19 March 2026
Xiaomi has launched three in-house foundation models under the MiMo-V2 banner:
MiMo-V2-Pro, a large language model with over one trillion total parameters;
MiMo-V2-Omni, a full-modality model handling text, vision and audio;
and MiMo-V2-TTS, a speech synthesis model trained on hundreds of millions of hours of audio data.
The launch also confirmed that Hunter Alpha, a mystery model that had been available on the developer platform OpenRouter since 11 March without any attribution, was in fact an early version of MiMo-V2-Pro.
The announcement marks Xiaomi’s most ambitious move yet in foundation model development, positioning the company alongside established AI labs with a full-stack model suite covering language, multimodal reasoning and voice generation.
Three models, three distinct functions
MiMo-V2-Pro is designed for what Xiaomi calls the “agent era”, complex, multi-step tasks that require sustained reasoning, long-context retention and reliable code execution. With a 1-million-token context window and 42 billion active parameters out of more than one trillion total, the model can process entire codebases or large document sets in a single session. It uses a Hybrid Attention mechanism with a 7:1 ratio, an increase from the 5:1 ratio used in its predecessor.
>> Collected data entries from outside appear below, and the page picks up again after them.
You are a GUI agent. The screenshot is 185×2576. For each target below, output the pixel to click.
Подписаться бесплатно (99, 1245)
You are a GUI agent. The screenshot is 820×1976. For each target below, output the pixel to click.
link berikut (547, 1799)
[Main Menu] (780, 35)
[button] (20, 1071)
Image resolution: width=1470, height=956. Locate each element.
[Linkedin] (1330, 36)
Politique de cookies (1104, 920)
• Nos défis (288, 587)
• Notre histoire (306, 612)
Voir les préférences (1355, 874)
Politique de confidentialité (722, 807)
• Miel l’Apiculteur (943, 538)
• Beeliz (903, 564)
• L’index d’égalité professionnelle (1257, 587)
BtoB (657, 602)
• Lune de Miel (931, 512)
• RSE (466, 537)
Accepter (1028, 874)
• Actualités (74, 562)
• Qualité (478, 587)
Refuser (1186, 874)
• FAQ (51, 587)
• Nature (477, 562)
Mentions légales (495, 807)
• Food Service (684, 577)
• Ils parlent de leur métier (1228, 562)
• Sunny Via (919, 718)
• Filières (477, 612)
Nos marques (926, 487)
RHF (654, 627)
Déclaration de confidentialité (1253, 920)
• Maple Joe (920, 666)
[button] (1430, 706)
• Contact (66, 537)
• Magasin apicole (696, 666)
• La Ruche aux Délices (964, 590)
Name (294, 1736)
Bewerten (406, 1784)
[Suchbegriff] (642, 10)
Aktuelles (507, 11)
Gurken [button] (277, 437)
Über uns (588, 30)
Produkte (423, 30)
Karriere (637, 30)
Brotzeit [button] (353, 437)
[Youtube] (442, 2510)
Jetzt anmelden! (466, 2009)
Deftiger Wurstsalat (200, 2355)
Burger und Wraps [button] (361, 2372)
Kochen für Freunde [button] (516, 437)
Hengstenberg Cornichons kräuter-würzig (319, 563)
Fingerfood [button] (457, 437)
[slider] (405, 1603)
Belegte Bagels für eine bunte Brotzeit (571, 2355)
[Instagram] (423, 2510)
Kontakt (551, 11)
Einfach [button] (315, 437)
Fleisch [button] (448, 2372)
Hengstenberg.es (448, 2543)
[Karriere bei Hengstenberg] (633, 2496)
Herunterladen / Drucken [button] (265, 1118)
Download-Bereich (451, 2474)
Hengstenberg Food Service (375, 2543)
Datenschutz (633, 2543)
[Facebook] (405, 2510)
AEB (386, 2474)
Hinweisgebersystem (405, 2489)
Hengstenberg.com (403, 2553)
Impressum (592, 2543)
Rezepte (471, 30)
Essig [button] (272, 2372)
MiMo-V2-Omni takes a different direction. It processes text, images, video and audio in a unified architecture, targeting use cases where multiple input types occur simultaneously. Xiaomi reports strong scores in audio understanding and video event forecasting benchmarks, with an MMAU-Pro score of 69.4 and a FutureOmni score of 66.7.
MiMo-V2-TTS is a speech synthesis model built on a self-developed Audio Tokenizer with multi-codebook joint modeling. It supports adjustable tone, emotion and speaking style, covers multiple Chinese dialects and can handle both conversational speech and singing.
Technical specifications and benchmark performance
MiMo-V2-Pro uses Mixture-of-Experts architecture with 1 trillion-plus total parameters and 42 billion active parameters per token, making it roughly three times larger in total scale than MiMo-V2-Flash while keeping inference costs manageable. API pricing is set at $1 per million input tokens and $3 per million output tokens at up to 256K context, rising to $2/$6 for the full 1-million-token range.
On the Artificial Analysis Intelligence Index, MiMo-V2-Pro ranks 8th globally and 2nd among Chinese language models. On ClawEval, an agent benchmark, it scored 61.5, close to Claude Opus 4.6 at 66.3 and notably ahead of GPT-5.2 at 50.0. On Terminal-Bench 2.0, which tests coding in real terminal environments, it scored 86.7.
MiMo-V2-Omni is priced at $0.40 per million input tokens and $2.00 per million output tokens. Its multimodal benchmark results place it ahead of Gemini 3 Pro and Claude Opus 4.6 on audio and video tasks, according to Xiaomi’s published comparisons.
The Hunter Alpha mystery and what it reveals about Xiaomi’s strategy
Hunter Alpha appeared on OpenRouter on 11 March without any developer attribution and quickly attracted attention from developers after topping several agent benchmarks. Speculation ranged from an unreleased DeepSeek V4 to a model from a previously unknown lab. Xiaomi confirmed on 19 March that Hunter Alpha was an early, anonymized deployment of MiMo-V2-Pro.
The tactic gave Xiaomi unfiltered developer feedback before the public launch, while the strong benchmark performance generated organic attention in AI communities. The approach is unusual for a hardware-first company entering the foundation model space.
Positioning against established models
MiMo-V2-Pro enters a competitive field where OpenAI’s GPT-5.4 currently holds the top benchmark positions and Anthropic’s Claude Opus 4.6 leads on several agent tasks. At $1/$3 per million tokens, MiMo-V2-Pro is priced below both, which may appeal to developers and enterprises running high-volume workloads.
For Chinese-language tasks and enterprise applications where data residency matters, MiMo-V2-Pro’s Chinese-language performance, ranking second among Chinese LLMs, gives it a clear differentiator over primarily English-optimized models.
Real-world use cases and availability
Xiaomi has positioned MiMo-V2-Pro primarily for software development and agentic workflows, where its long context window and high Terminal-Bench scores make it practical for automated code review, repository analysis and multi-step task automation. MiMo-V2-Omni targets use cases such as video content analysis, voice-driven interfaces and customer service applications that involve mixed media inputs.
MiMo-V2-TTS is aimed at consumer products, in-car AI assistants and content creation tools where nuanced voice output matters. All three models are available via API and through a web interface. Xiaomi has indicated that the models will also power features in its own hardware ecosystem, which spans smartphones, electric vehicles and smart home devices.
Full technical documentation and API access for all three models are available on Xiaomi’s MiMo model page.